(Interface element records)

'''

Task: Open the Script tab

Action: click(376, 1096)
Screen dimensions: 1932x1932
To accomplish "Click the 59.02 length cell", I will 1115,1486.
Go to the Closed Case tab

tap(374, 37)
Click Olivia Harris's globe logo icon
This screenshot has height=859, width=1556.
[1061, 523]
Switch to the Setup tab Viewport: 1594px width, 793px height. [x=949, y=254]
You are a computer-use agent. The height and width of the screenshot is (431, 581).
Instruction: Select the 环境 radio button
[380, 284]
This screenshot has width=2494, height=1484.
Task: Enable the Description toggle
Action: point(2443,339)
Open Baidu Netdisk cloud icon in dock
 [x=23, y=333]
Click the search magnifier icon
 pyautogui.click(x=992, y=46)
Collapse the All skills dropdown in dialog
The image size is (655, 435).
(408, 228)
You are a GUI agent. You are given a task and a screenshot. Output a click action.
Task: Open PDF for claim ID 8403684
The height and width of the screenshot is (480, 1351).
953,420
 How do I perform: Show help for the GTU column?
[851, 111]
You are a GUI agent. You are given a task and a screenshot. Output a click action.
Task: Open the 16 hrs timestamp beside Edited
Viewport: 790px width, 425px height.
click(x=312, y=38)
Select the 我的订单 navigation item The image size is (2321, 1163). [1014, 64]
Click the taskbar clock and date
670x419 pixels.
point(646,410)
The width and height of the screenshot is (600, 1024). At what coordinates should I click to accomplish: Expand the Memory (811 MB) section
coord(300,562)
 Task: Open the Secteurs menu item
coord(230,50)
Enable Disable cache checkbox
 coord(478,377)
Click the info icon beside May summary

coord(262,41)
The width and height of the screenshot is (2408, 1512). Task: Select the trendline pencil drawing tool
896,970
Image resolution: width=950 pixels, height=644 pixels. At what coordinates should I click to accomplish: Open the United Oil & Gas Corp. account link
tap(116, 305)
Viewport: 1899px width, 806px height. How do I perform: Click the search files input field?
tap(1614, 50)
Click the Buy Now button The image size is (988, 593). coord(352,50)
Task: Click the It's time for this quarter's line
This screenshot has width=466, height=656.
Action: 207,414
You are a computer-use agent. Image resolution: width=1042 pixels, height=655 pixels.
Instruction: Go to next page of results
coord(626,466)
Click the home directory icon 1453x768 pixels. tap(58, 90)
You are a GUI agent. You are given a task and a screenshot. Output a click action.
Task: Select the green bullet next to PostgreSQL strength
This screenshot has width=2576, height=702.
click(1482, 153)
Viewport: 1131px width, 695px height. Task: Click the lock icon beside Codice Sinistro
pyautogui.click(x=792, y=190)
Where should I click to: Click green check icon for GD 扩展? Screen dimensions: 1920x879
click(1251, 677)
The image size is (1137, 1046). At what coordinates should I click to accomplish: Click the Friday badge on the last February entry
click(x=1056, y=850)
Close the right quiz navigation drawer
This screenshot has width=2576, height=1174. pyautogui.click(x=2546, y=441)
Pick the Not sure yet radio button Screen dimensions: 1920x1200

'''

[Goal of the exercise]
Rewrite every item with "GUI agent" replaced by "interface agent", and keep everything else the same.

[Written answer]
Task: Open the Script tab

Action: click(376, 1096)
Screen dimensions: 1932x1932
To accomplish "Click the 59.02 length cell", I will 1115,1486.
Go to the Closed Case tab

tap(374, 37)
Click Olivia Harris's globe logo icon
This screenshot has height=859, width=1556.
[1061, 523]
Switch to the Setup tab Viewport: 1594px width, 793px height. [x=949, y=254]
You are a computer-use agent. The height and width of the screenshot is (431, 581).
Instruction: Select the 环境 radio button
[380, 284]
This screenshot has width=2494, height=1484.
Task: Enable the Description toggle
Action: point(2443,339)
Open Baidu Netdisk cloud icon in dock
 [x=23, y=333]
Click the search magnifier icon
 pyautogui.click(x=992, y=46)
Collapse the All skills dropdown in dialog
The image size is (655, 435).
(408, 228)
You are a interface agent. You are given a task and a screenshot. Output a click action.
Task: Open PDF for claim ID 8403684
The height and width of the screenshot is (480, 1351).
953,420
 How do I perform: Show help for the GTU column?
[851, 111]
You are a interface agent. You are given a task and a screenshot. Output a click action.
Task: Open the 16 hrs timestamp beside Edited
Viewport: 790px width, 425px height.
click(x=312, y=38)
Select the 我的订单 navigation item The image size is (2321, 1163). [1014, 64]
Click the taskbar clock and date
670x419 pixels.
point(646,410)
The width and height of the screenshot is (600, 1024). At what coordinates should I click to accomplish: Expand the Memory (811 MB) section
coord(300,562)
 Task: Open the Secteurs menu item
coord(230,50)
Enable Disable cache checkbox
 coord(478,377)
Click the info icon beside May summary

coord(262,41)
The width and height of the screenshot is (2408, 1512). Task: Select the trendline pencil drawing tool
896,970
Image resolution: width=950 pixels, height=644 pixels. At what coordinates should I click to accomplish: Open the United Oil & Gas Corp. account link
tap(116, 305)
Viewport: 1899px width, 806px height. How do I perform: Click the search files input field?
tap(1614, 50)
Click the Buy Now button The image size is (988, 593). coord(352,50)
Task: Click the It's time for this quarter's line
This screenshot has width=466, height=656.
Action: 207,414
You are a computer-use agent. Image resolution: width=1042 pixels, height=655 pixels.
Instruction: Go to next page of results
coord(626,466)
Click the home directory icon 1453x768 pixels. tap(58, 90)
You are a interface agent. You are given a task and a screenshot. Output a click action.
Task: Select the green bullet next to PostgreSQL strength
This screenshot has width=2576, height=702.
click(1482, 153)
Viewport: 1131px width, 695px height. Task: Click the lock icon beside Codice Sinistro
pyautogui.click(x=792, y=190)
Where should I click to: Click green check icon for GD 扩展? Screen dimensions: 1920x879
click(1251, 677)
The image size is (1137, 1046). At what coordinates should I click to accomplish: Click the Friday badge on the last February entry
click(x=1056, y=850)
Close the right quiz navigation drawer
This screenshot has width=2576, height=1174. pyautogui.click(x=2546, y=441)
Pick the Not sure yet radio button Screen dimensions: 1920x1200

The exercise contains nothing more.